A Rússia e Estados Unidos iniciaram negociações na passada segunda-feira para reduzir a tensão em torno do conflito na Ucrânia, em Genebra, com um misto de desconfiança e baixas expectativas. Em cima da mesa das negociações estão as garantias de segurança propostas por Moscovo, incluindo um acordo juridicamente vinculante de que a NATO não se vai expandir mais para o leste europeu.
Sergei Riabkov afirmou que não houve qualquer progresso nas negociações entre o Kremlin e Washington. O vice-chanceler russo insistiu que é absolutamente imperativo para a Rússia garantir que a Ucrânia nunca se torne membro da NATO. “Manter a Ucrânia fora da aliança atlântica é uma questão de segurança nacional”, explicou o diplomata russo, garantindo que o seu país não está a preparar um nova invasão.
Do outro lado, o vice-conselheiro de Segurança Nacional dos EUA, Jonathan Finer, reiterou a posição de Washington de que a Rússia não tem o direito de determinar as relações Ucrânia-NATO. Riabkov ameaçou: a resposta de Moscovo a qualquer fracasso nas negociações de segurança com os Estados Unidos será de natureza técnico-militar. A Rússia não está disposta a esperar semanas ou meses e deixou no ar um aviso que vai para além de Kiev: “A NATO e os EUA podem cometer erros que prejudicariam a sua própria segurança e a do resto da Europa.”

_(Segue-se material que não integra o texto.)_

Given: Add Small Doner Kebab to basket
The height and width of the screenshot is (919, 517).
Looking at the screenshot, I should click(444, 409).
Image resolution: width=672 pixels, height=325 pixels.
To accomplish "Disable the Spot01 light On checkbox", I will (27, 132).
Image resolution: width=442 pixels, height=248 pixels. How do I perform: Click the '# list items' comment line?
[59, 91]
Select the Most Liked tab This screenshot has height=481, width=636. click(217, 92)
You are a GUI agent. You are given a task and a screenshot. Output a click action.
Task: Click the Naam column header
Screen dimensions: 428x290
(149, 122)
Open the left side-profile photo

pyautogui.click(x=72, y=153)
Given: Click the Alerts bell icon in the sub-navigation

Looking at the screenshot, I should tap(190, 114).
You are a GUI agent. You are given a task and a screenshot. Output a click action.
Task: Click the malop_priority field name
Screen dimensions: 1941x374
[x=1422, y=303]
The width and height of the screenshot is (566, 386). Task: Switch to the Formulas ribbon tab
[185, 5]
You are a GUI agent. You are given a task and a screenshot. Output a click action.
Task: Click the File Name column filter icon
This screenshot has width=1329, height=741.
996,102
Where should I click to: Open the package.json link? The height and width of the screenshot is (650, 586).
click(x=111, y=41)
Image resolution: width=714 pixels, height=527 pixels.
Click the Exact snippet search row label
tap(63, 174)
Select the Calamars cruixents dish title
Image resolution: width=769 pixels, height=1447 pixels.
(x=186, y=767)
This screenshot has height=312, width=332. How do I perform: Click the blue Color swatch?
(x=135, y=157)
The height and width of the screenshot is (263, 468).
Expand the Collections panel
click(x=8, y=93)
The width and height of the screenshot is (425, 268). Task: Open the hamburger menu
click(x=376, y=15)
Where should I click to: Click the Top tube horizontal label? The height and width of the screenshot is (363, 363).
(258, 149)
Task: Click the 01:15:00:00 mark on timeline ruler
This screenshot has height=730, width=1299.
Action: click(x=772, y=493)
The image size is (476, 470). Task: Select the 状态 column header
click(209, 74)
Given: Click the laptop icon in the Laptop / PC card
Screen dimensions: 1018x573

Ambas as partes conversaram durante sete horas e meia, aparentemente sem intervalo para refeição. Os EUA estão preparados para aumentar a assistência de segurança à Ucrânia diante de uma possível incursão russa no país, alertou a subsecretária de Estado dos EUA, Wendy Sherman.
“Putin ameaçou a guerra para obter concessões. Esta é uma crise de reféns, não uma negociação igualitária normal”, lamentou Michael McFaul, que foi embaixador dos EUA em Moscovo durante o mandato de Obama. “Fala-se da expansão da NATO sem mencionar também a anexação da Crimeia ou o que aconteceu na Abkhazia [durante a guerra na Geórgia em 2008], mas uma negociação sobre a segurança europeia deve ter sobre a mesa todas as ameaças à Europa, não apenas a de Putin.”